Kahmann, Abgeordneter: Meine Damen und Herren!11 Wenn das deutsche Volk im Juli 1920 so gewählt hätte, daß der Reichstag
über eine stärkere Linke verfügte, dann sähe zweifellos das Steuerkompromiß weit günstiger aus, als es ist, und auch die
Vermögenssteuer hätte ein anderes Aussehen bekommen, als das jetzt der fall ist. Aber das Volk hat nun einmal die Staatsgewalt,
die bei ihm liegt und von ihm ausgeht, nicht in ausreichendem Maß zugunsten der Sozialdemokraten angewandt.
(Lachen bei der Kommunistischen Partei.)
Wir mussten uns und müssen uns mit dieser, wenn auch fatalen Tatsache abfinden, und wir haben daher aus inner- und außenpolitischen
Gründen immer positiv aufbauend in der deutschen Republik mitgearbeitet. Wir haben darauf verzichtet, in die, ach so sehr bequeme
reine Agitationsstellung einzutreten,
(hört! hört! bei der Kommunistischen Partei)
weil das den arbeitenden Massen außerordentlich teuer zu stehen gekommen wäre.
(Sehr richtig! bei den Sozialdemokraten. - Zuruf
bei der Kommunistischen Partei.)

────────────────

FRAGEN ZUM MATERIAL
**1)** Wie lautet der Abschnitt der Reichstagsrede, der mit den Worten „Kahmann, Abgeordneter: Meine“ beginnt und mit „der Sozialdemokraten angewandt.“ endet, wenn man darin „Vermögenssteuer“ gegen „Einkommensteuer“ austauscht?
**2)** Wie ginge die Reichstagsrede weiter? Knüpfe an ihren letzten Satz an und setze sie fort.

────────────────

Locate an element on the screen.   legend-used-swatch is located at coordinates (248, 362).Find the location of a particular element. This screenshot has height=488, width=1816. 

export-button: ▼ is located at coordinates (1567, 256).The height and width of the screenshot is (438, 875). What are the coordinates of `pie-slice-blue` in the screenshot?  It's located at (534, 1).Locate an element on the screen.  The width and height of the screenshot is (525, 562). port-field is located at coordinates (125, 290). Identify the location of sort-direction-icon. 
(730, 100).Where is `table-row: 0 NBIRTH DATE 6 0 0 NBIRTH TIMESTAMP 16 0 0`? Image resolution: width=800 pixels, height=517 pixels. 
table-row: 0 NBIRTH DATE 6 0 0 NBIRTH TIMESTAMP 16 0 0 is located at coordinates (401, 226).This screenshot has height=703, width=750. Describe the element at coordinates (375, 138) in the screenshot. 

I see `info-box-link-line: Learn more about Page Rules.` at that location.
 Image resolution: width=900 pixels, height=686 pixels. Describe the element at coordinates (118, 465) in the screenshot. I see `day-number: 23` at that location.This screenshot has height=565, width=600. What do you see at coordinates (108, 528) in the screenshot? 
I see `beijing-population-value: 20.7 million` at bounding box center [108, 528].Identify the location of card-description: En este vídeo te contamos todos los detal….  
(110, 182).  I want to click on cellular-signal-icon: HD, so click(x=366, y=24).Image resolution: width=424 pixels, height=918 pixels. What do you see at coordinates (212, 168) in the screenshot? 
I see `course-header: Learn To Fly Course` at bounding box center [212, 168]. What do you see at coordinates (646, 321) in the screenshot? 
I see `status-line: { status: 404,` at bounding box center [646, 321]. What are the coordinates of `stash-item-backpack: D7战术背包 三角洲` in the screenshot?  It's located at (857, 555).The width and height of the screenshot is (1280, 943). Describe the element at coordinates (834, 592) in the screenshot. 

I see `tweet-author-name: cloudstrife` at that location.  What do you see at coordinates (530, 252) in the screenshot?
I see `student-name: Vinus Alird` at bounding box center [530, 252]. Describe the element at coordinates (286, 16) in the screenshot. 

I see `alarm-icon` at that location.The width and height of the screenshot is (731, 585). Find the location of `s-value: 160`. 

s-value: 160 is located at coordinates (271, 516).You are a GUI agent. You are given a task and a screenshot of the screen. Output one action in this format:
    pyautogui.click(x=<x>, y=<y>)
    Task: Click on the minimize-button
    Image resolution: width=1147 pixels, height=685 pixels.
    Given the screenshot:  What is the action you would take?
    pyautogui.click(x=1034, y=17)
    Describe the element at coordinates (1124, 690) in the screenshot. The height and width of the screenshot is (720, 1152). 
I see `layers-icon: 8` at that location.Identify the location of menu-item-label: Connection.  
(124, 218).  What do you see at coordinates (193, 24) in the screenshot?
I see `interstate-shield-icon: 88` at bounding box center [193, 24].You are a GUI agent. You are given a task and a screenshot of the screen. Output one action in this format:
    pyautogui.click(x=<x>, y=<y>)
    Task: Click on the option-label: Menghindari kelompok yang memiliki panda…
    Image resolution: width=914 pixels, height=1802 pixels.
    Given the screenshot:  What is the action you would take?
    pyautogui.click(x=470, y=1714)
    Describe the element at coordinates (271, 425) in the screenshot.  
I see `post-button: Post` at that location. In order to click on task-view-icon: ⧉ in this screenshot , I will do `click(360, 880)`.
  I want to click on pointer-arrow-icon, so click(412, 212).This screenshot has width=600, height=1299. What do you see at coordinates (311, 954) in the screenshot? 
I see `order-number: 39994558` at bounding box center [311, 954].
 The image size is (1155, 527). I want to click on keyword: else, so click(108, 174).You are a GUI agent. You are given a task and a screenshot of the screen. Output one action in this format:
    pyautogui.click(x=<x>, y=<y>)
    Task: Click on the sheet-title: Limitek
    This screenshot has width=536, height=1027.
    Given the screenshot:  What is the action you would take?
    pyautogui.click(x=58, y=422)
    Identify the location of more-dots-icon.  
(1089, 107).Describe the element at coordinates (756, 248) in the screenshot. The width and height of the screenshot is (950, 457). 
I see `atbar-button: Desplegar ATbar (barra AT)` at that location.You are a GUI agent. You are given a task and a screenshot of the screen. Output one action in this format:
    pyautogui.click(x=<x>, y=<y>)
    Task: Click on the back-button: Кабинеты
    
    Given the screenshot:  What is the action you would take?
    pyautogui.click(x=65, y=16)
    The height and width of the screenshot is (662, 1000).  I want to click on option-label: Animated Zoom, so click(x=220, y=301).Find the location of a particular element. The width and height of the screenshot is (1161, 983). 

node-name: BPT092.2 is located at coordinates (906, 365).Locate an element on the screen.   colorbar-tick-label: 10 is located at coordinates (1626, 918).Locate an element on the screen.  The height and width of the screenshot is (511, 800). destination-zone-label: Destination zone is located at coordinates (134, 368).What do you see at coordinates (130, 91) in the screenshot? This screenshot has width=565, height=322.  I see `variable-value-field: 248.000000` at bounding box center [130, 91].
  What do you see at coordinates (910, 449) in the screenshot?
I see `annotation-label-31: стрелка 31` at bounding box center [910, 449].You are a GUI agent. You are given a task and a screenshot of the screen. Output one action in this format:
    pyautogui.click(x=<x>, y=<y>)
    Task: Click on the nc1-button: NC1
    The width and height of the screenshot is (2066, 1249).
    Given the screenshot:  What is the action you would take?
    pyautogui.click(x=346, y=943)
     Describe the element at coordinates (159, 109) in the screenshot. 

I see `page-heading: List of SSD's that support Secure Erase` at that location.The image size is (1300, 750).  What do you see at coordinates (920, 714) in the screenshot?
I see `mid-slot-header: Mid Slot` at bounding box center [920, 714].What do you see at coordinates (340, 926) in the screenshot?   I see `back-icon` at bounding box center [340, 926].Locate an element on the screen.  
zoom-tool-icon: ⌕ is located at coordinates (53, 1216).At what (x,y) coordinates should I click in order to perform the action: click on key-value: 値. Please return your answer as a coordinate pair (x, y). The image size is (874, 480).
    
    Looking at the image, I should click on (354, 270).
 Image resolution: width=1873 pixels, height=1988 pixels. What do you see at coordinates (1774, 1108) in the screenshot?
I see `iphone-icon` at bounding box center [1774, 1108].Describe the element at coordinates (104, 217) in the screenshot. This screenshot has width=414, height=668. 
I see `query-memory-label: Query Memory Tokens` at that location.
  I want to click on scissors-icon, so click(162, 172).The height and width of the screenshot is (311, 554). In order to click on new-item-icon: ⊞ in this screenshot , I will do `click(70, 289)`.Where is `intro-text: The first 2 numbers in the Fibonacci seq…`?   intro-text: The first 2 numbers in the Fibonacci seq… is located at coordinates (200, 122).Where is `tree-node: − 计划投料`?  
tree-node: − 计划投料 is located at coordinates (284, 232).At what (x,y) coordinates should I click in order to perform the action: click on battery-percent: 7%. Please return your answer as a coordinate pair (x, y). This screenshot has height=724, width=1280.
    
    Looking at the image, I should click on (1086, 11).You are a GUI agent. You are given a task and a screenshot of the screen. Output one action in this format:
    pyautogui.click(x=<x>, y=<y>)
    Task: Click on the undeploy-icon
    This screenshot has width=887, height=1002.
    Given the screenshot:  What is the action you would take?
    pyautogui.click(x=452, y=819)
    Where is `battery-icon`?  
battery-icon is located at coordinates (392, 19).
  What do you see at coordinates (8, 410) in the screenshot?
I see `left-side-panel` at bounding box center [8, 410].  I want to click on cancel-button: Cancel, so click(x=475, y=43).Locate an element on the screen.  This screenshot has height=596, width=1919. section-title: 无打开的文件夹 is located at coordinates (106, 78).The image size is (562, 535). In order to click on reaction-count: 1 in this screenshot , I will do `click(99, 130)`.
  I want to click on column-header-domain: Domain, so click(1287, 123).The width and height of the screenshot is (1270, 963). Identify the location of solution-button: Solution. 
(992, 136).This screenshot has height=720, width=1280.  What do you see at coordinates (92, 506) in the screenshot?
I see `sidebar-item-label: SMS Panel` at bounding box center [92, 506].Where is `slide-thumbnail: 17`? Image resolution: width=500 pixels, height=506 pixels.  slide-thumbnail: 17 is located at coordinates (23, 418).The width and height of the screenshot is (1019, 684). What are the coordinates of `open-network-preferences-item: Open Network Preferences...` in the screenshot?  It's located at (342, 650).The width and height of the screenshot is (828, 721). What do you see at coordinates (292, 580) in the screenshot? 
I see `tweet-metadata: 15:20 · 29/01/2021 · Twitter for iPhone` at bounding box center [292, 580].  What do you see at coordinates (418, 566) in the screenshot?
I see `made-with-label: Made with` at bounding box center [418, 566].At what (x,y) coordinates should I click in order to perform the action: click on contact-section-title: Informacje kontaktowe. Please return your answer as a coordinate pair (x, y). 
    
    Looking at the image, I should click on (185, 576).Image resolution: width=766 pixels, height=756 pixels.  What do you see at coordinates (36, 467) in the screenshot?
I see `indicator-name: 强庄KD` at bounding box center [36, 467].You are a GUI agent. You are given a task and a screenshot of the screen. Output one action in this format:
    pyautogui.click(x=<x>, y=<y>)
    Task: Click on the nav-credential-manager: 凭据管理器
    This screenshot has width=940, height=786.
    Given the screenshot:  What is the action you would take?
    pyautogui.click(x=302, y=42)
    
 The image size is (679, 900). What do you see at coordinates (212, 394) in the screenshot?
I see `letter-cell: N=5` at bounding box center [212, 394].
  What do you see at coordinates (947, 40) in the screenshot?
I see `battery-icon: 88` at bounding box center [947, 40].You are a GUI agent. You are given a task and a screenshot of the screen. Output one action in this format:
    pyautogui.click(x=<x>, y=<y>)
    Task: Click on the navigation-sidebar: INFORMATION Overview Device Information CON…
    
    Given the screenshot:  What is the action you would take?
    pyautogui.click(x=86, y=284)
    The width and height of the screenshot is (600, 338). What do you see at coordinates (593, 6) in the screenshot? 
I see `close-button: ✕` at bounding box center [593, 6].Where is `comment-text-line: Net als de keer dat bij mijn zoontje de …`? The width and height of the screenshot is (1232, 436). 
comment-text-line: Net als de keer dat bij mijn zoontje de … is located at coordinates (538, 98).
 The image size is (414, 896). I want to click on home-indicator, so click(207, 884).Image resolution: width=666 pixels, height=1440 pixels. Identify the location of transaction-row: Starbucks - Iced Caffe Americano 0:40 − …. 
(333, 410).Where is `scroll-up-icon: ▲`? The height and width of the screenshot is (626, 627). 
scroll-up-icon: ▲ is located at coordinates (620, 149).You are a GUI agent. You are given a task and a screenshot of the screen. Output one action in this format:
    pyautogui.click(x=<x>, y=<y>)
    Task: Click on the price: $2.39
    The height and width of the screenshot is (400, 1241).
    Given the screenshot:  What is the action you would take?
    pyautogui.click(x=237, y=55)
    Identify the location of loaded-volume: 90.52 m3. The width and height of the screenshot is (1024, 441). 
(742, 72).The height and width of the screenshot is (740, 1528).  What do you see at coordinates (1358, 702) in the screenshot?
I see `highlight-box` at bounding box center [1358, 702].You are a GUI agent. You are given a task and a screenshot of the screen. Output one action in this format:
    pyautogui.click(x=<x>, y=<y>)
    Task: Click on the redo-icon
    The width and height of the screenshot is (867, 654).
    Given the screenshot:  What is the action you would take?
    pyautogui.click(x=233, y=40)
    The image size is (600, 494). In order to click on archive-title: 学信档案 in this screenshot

────────────────

ANTWORTEN ZU AUFGABEN
**1)**
Kahmann, Abgeordneter: Meine Damen und Herren!11 Wenn das deutsche Volk im Juli 1920 so gewählt hätte, daß der Reichstag
über eine stärkere Linke verfügte, dann sähe zweifellos das Steuerkompromiß weit günstiger aus, als es ist, und auch die
Einkommensteuer hätte ein anderes Aussehen bekommen, als das jetzt der fall ist. Aber das Volk hat nun einmal die Staatsgewalt,
die bei ihm liegt und von ihm ausgeht, nicht in ausreichendem Maß zugunsten der Sozialdemokraten angewandt.

**2)**
Leider müssen wir Sozialdemokraten Koalitionspolitik treiben,12 und leider müssen wir im Interesse des deutschen Volkes
Kompromisse schließen. Kompromisse sind natürlich nicht geeignet, reine Freude auszulösen. Die harten Tatsachen drängen uns dazu.
Weil mit der Diktatur hier in Deutschland, wie auch in Russland, in wirtschaftlichen und steuerlichen Dingen absolut nichts
auszurichten ist, muß ja auch der Heilige der Kommunisten, Herr Lenin in Russland, eine Konzession nach der anderen an die
Kapitalisten machen. Uns lässt es völlig kalt, wenn Herr Koenen und Herr Höllein uns Beteiligung am Steuerraubzug vorwerfen.
Die arbeitenden Massen werden - des sind wir absolut sicher - Herrn Koenen und seinen Freunden nicht die Gefolgschaft leisten,
die sie haben wollen.
(Zuruf von der Kommunistischen Partei:
Abwarten!)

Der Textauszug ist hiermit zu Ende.